Groomed and recruited: How IS lured a Kuwaiti teen

Groomed and recruited: How IS lured a Kuwaiti teen
A Kuwaiti teenager who is on trial for travelling to join the Islamic State group in Egypt's tense Sinai region, says how she was lured, groomed and recruited online.
4 min read
27 May, 2017
The Islamic State captured large swathes of Iraq and Syria in 2014 [Getty]
A Kuwaiti teen who attempted to travel abroad to join the militant Islamic State group after months of grooming online, has spoken out about her experience for the first time.

The unnamed high school student, who was studying in another Gulf country between 2012 and 2013, said she was "normal" before a woman who introduced her to "extremist" material, she told Gulf News.

It included poems, videos and images that seemingly supported the Islamic State group's sickening ideology.

"Fatima kept giving me more memory cards and my interest in the group steadily increased," the teen said.

She noted that her new online Sudanese friend had urged her to protect the material from others who did not understand the ideology, according to Gulf News.

By the time the Kuwaiti teen was due to return to Kuwait, Fatima had taught her how to effectively use social media platforms, including Facebook, Twitter and Telegram to access the militant group's widely available online material.

For the next few months, the teen became increasingly close to an alleged "[IS] leader who called himself Abu Muslim".

"We communicated in private," she said, adding that the militant used Islamic texts to persuade her to believe in the significance of IS.

Eventually, the Abu Muslim persuaded the young girl to leave her home to embark on a "terrorist mission", she said.

She advised her to book a ticket to Turkey where she would then be "looked after" and taken to Syria.

In 2015, the  teen bought a ticket to Turkey and snuck out of her home, only to be denied travel due to her soon-to-be-expired passport.

Unphased by the failed attempt, the teen returned home and joined a Telegram group of like-minded females, delving deeper into the dark world of IS online.

"There were also others, like me, who were waiting for their turn to join the battle. The women were in various countries, but as far as I know, I was the only one in Kuwait."

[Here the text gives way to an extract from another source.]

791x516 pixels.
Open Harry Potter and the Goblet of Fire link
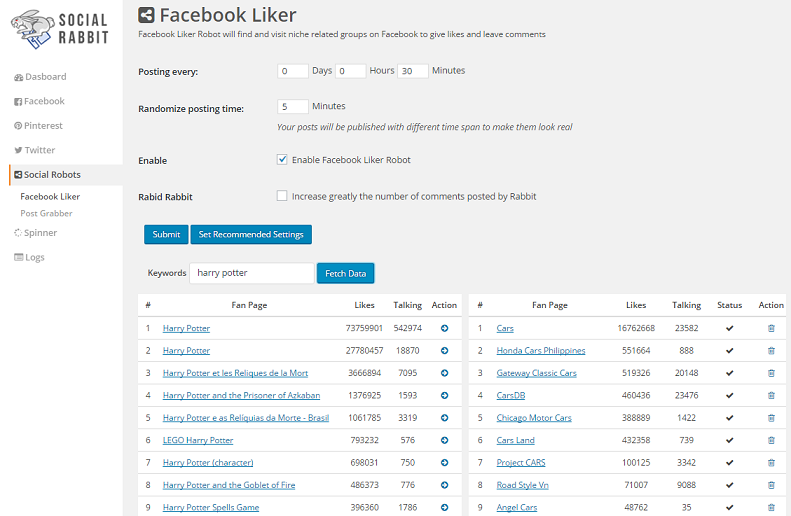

Months later, Abu Muslim took a second shot at recruiting the young girl, and this time, booked her ticket to Turkey himself.

But just two hours before leaving her home once again, the militant ordered the girl remain at home due to heightened situation in Istanbul following an attack at the airport.

"I personally was not ready to blow myself up."

"I followed the instructions and stayed home. We communicated for some time, and then, I did not hear anything from him. I later learnt from the websites that he was killed on 2 August 2016."

Despite the death of her recruiter, the teen remained dedicated to the group and was soon picked up by another militant, this time Abu Abdullah from Egypt who had plans to use her in suicide missions in the tense Sinai region.

"I agreed and on 7 February, I headed to Cairo," she said, where she was received by several leaders of the group.

Just a few weeks later, on 11 April,  the teen said she was arrested by the Egyptian security forces and was questioned for days.

"On 26 April, I was taken to a plane and handed over to Kuwaiti security. In Kuwait, I was taken to a security building before I was referred to a court."

Speaking during her trial, the teen said she regrets the decision she made and now understands the militants' were "wrong".

"When I went to Egypt and had my first physical contacts with [IS] leaders, I saw that they were not committed to religion," she told the courts.

She said one militant took advantage of her family and threatened to kill her should her father not pay a hefty ransom.

"My father ended up transferring the money to a bank account in Egypt. Abu Abdullah was arrested when he went to the bank to withdraw the money. In his confessions, he told the police about me and they arrested me."

"I anticipated being actively involved in helping terrorists in smuggling weapons or preparing someone to commit a suicide attack in the service of the ideology," she added.